AMBITIOUS plans to transform a derelict building into a new fish restaurant have been given the go ahead following a successful appeal.

Proposals for the Station Master’s House, on the junction of Wellington Street and Park Road in Bingley, were halted by Bradford Council’s Keighley and Shipley planning panel back in February.

Officers had recommended the plans, submitted jointly by Bingley Property Holdings and Matt and Jo Hogg, who own the Old Brown Cow pub in Bingley, be approved, but councillors went against the recommendations.

Bingley Town Council objected to the plan when it was first submitted, citing a lack of adequate parking, concerns about waste management and increased littering as reasons it should be refused.

Concerns were also raised about the number of fast food restaurants in the town already.

The decision on the building, which has stood empty since the 1990s, was branded “idiotic” and “nonsensical” by a local historian and an appeal was lodged in a bid to overturn to the ruling.
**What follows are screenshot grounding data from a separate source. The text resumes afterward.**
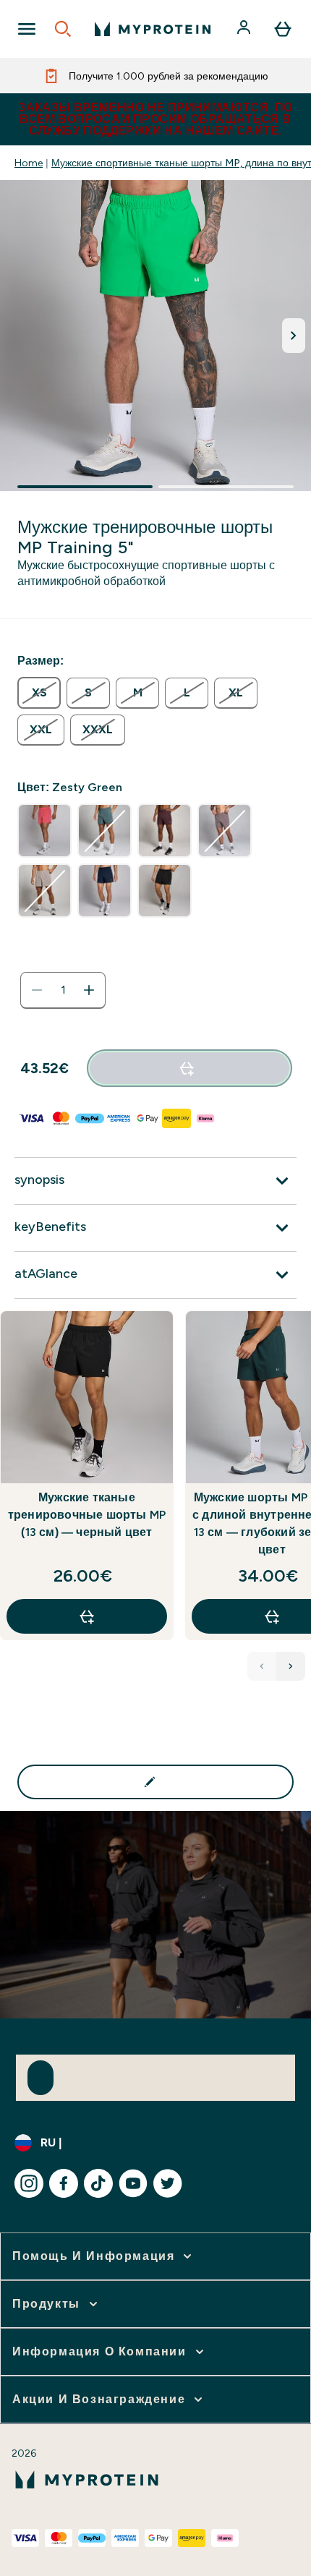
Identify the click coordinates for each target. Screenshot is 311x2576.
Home (28, 163)
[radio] (39, 693)
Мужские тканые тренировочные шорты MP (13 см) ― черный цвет (87, 1514)
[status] (63, 990)
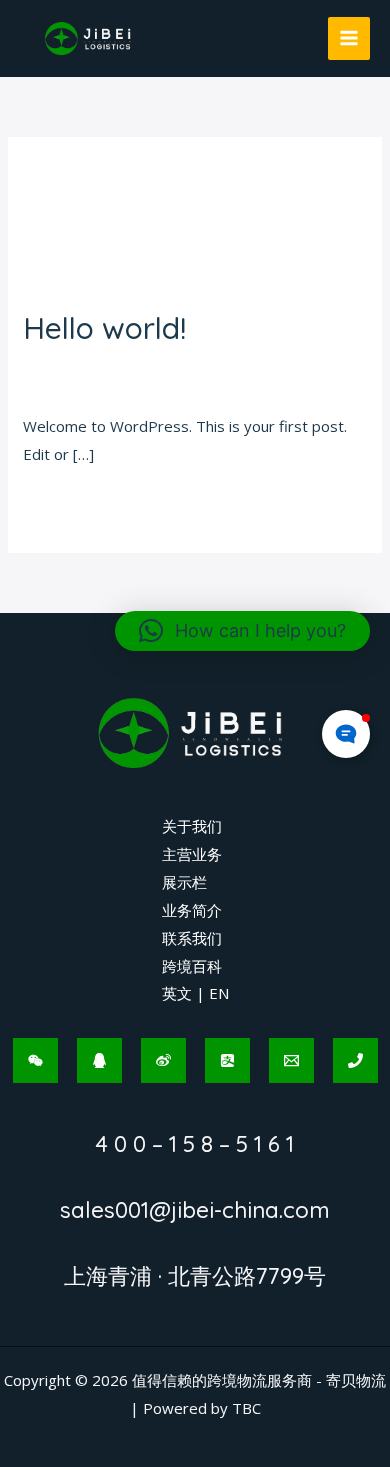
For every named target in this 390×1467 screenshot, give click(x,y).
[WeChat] (35, 1060)
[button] (242, 631)
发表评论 (53, 364)
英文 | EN (195, 993)
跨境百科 (192, 966)
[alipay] (227, 1060)
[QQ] (99, 1060)
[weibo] (163, 1060)
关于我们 (192, 826)
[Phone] (355, 1060)
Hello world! (104, 328)
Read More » (67, 502)
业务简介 (192, 910)
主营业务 (192, 854)
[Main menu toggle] (349, 38)
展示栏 (184, 882)
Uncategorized (148, 364)
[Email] (291, 1060)
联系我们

Now, the Planning Inspectorate’s decision to uphold the appeal and grant planning permission has seemingly brought an end to the months-long wrangle.

Inspector Jillian Rann said the development “would not have a

significant adverse effect on the free and safe movement of vehicles and pedestrians in the vicinity of the premises”.

Her report highlighted a number of parking options available and she wrote: “As the site is immediately adjacent to the railway station, and close to numerous town centre bus stops, some customers may also visit the premises by public transport.

"This may apply more to restaurant customers, whose visits are likely to be of longer duration than those collecting take-away orders.

“However, in any event, on the basis of the evidence before me and my own observations, I consider that the town centre’s numerous nearby car parking areas would have sufficient capacity to accommodate the parking requirements of this relatively small-scale commercial use.”

The inspector said parking restrictions along the site’s road frontages would prevent delivery vehicles from parking immediately adjacent to the site and there was “little reason to believe that the size of delivery vehicles associated with the premises could not be accommodated by existing areas of parking provision close to the site".

The report adds: “The proposal would bring a vacant building in the town centre into use and, on the basis of the evidence before me, I have no reason to believe that the development would not contribute to the vitality and viability of the town centre.”